Redfin’s CEO, Glenn Kelman, penned a post today, titled “Real Estate Brokers Can Coexist With National Portals by Changing the Way We Share Data

I wanted to call attention to this paragraph:

Brokerage sites, including Redfin, should drive more traffic to listing brokers

In the Internet Data Exchange (IDX) feeds shared with other brokerage websites, MLSs should include Google-friendly links to source listings. Requiring every MLS subscriber to link to the source listing will ensure that brokers with more listings get much more traffic, from other brokerage sites like Redfin, and from Google.

You see, that is exactly what Zillow did when we (I worked there at the time, but not anymore) first added listings from feeds to the site back in 2007.

We sent a crap load of traffic to brokerage sites.

Everything was great. Brokers had all this traffic they didn’t have before.

They were happy.

Until they realized their websites sucked, and had no idea how to convert traffic to leads…and eventually clients. They were getting buyers left and right, but they were bouncing.

Many of those brokers came back, and told us “We just want leads. Not traffic.”

We, of course, knew a thing or two about getting web visitors to go down a specific funnel. So we did exactly what they asked and built systems to convert buyers to email addresses and phone numbers — which ended up being the very early stages of the Zillow Premiere Agent program.

Obviously, that is the short version and someone at Zillow is more than welcome to fill in the blanks or clarify anything I am not remembering correctly.
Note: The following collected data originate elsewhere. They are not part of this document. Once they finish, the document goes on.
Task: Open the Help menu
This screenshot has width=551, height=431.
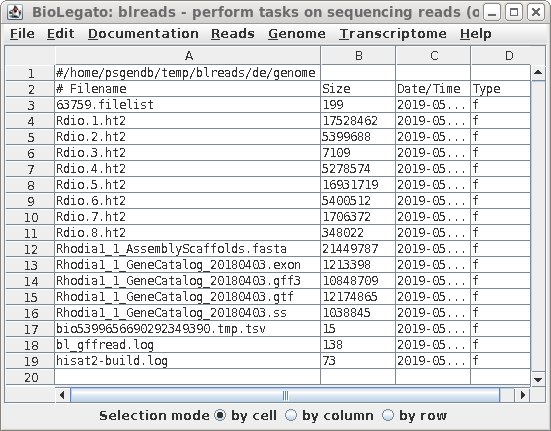Action: pos(476,34)
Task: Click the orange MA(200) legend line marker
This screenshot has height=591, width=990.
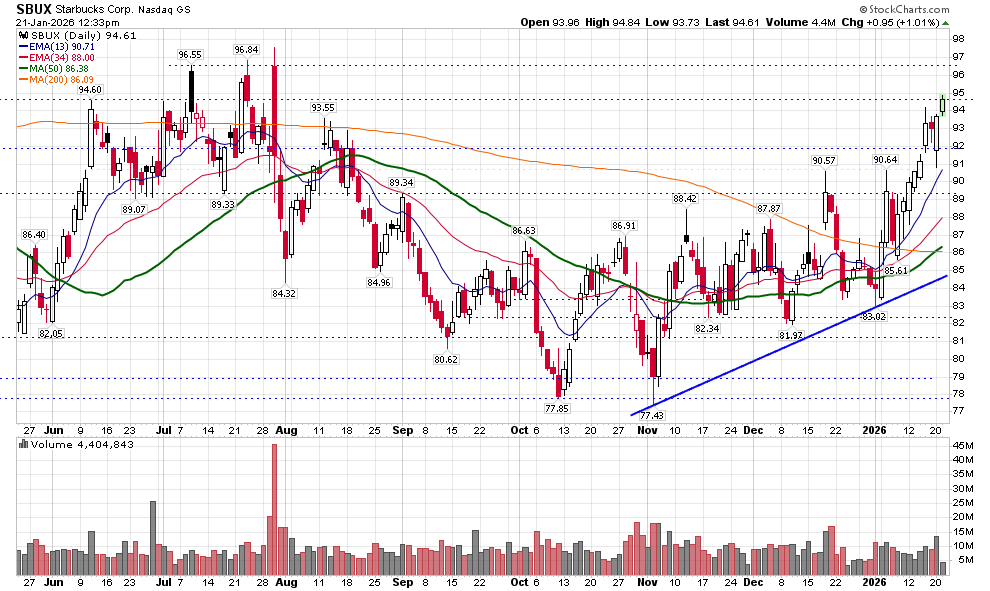Action: pos(26,81)
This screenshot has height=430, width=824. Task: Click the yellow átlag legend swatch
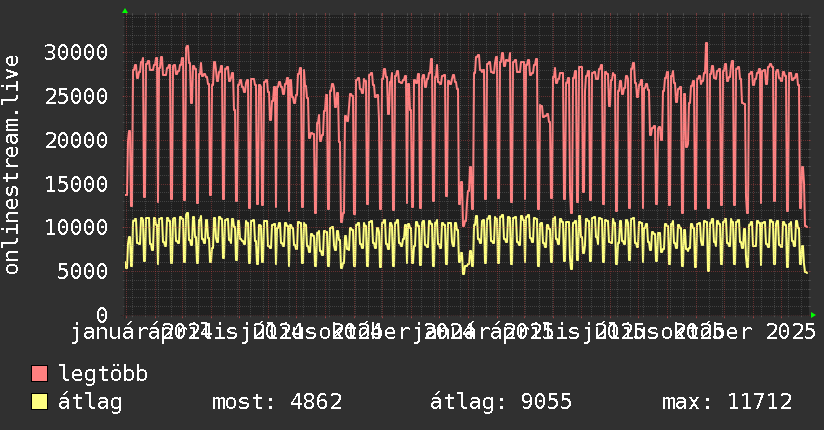40,403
In short, I’m not sure Glenn’s plea for better coexistence terms with the portals will help brokers. It will cost the industry plenty of money to ensure their websites (& mobile efforts) actually convert traffic at a decent percentage — and, still not do it as well as the portals do (more volume = more learnings).

What am I missing?

About Drew Meyers

Founder of Geek Estate Blog / Geek Estate Labs. Zillow Alum. Travel addict & co-founder of Horizon. Social entrepreneurship & microfinance advocate. Fan of Red Hot Chili Peppers and Kiva.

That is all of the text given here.